Google QUEST Q&A Labeling (Improving automated understanding of complex question answer content) : kaggle competition

Akshay Vispute
15 min readSep 12, 2020

--

Photo by Olav Ahrens Røtne on Unsplash

INDEX : Step by step approach

SECTION 1 : Understanding the problem & data.
1. Detailed overview
2. The business problem
3. About the dataset
4. Exploratory data analysis and pre-processing
-----------------------------------------------------
SECTION 2 : The action plan.
5. Evaluation metric
6. Loss function
7. Baseline model
7.1. K-Fold cross validation
7.2. Post-processing : binning
7.3. Error Analysis
7.3.1. Why these features are not performing well?
7.3.2. Possible workarounds
7.3.3. Limitations with current LSTM model
8. Model with SOTA pretrained embeddings
8.1. BERT
8.2. USE
8.3. XLNet
8.4. RoBERTa
-----------------------------------------------------
SECTION 3 : Inferences and analysis.
9. Final results
9.1. Difference between baseline model and final_model.
9.2. Findings and summary based on the results.

1. Detailed overview :

  • Let’s take a quick overview on the competition details, before we dive deep into the best possible solutions.
  • These days, computers are really good at answering questions with single, verifiable answers. But, humans are often still better at answering questions about opinions, recommendations, or personal experiences. Humans are better at addressing subjective questions that require a deeper, understanding of context — something computers aren’t trained to do well…yet. — (Source : kaggle_competition_page)
  • Let’s understand human understanding mechanism first : Questions can take many forms — some have multi-sentence elaborations, others may be simple curiosity or a fully developed problem. They can have multiple intents, or seek advice and opinions. Some may be helpful and others interesting. Some are simple right or wrong. And human can analyze this kind of information fluently as it’s daily-workflow.

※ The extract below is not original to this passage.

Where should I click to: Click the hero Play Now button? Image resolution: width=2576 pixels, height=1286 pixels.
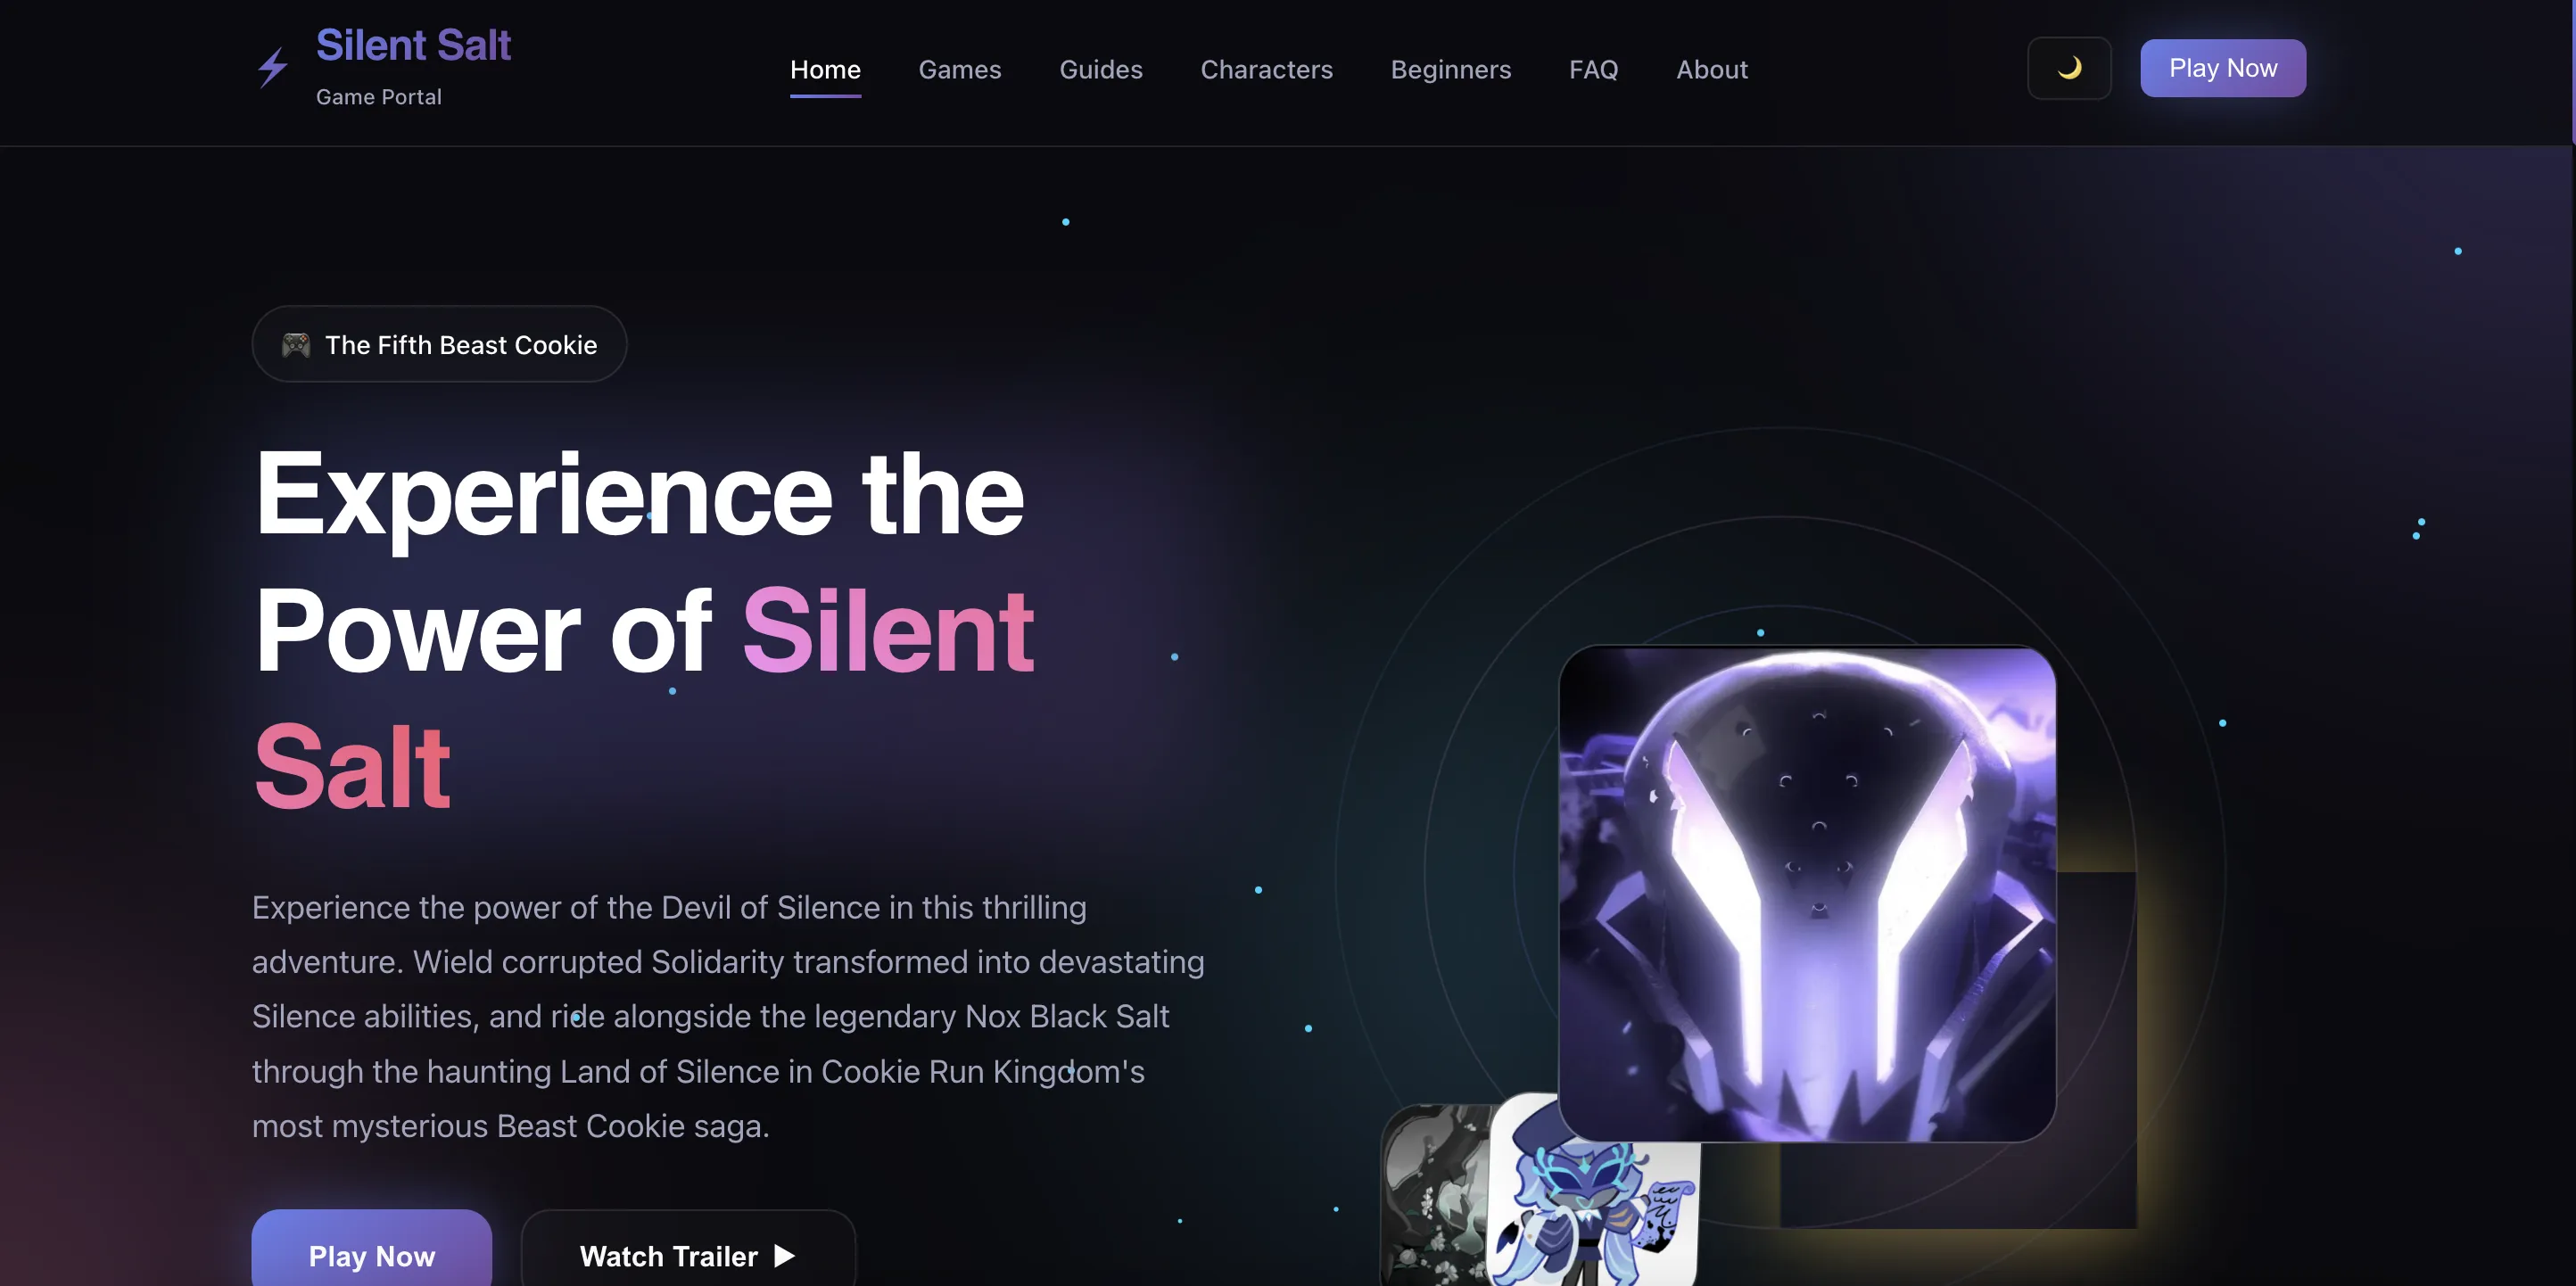tap(371, 1250)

The motive of the competition boils down to identify whether StackExchange question is interesting, whether the answer is suitable for the question context, helping other fellow users or spam etc. In short, participants are expected to build a machinery that should be more like human understanding mechanism.

2. The business problem :

  • For any platform, It is important to know that — how the posted questions and their corresponding answers are interacting with fellow users.
  • This will serve 3 purposes for a business:
  1. Platform will be able to evaluate stronger or weaker areas of an author based on their present contribution to the platform. Therefore, evaluated results can be discussed with an author through suggestions in order to improve further contribution and ultimately the results. Also, platforms can distribute their guidelines for new authors and contributors based on previously evaluated results.
  2. Better the question answering system implies more people would benefit from it, helping users usually turn into attracting more customers. Ultimately, the better business…
  3. Another possible benefit could be, Top solutions of the competition can act as a better evaluation system for complex automated Question Answering (chat-bot like) systems.

The problem Statement :

Hence, this case study is dedicated to solve one very crucial problem i.e., ‘Building a predictive algorithm for different subjective aspects of question-answering.’

3. About the dataset :

  • The question-answer pairs were gathered from nearly 70 different websites, in a “common-sense” fashion. raters received minimal guidance and training, and relied largely on their subjective interpretation of the prompts. As such, each prompt was crafted in the most intuitive fashion so that raters could simply use their common-sense to complete the task. — (Source : kaggle_competition_page).
  • Each row contains a single question and a single answer to that question, along with additional features. The training data contains rows with some duplicated questions (but with different answers).
pandas dataframe : actual dataset
  • The dataset has questions and answers from various StackExchange properties. The task is to predict 30 target features for each question-answer pair. Basically, it’s a ‘multi-label prediction problem’.
  • Target labels are aggregated from multiple raters, and can have continuous values in the range [0,1]. This is called the ‘multi-target regression problem’.

4. Exploratory data analysis and pre-processing :

Let’s take a look at all available features and checking for the missing values.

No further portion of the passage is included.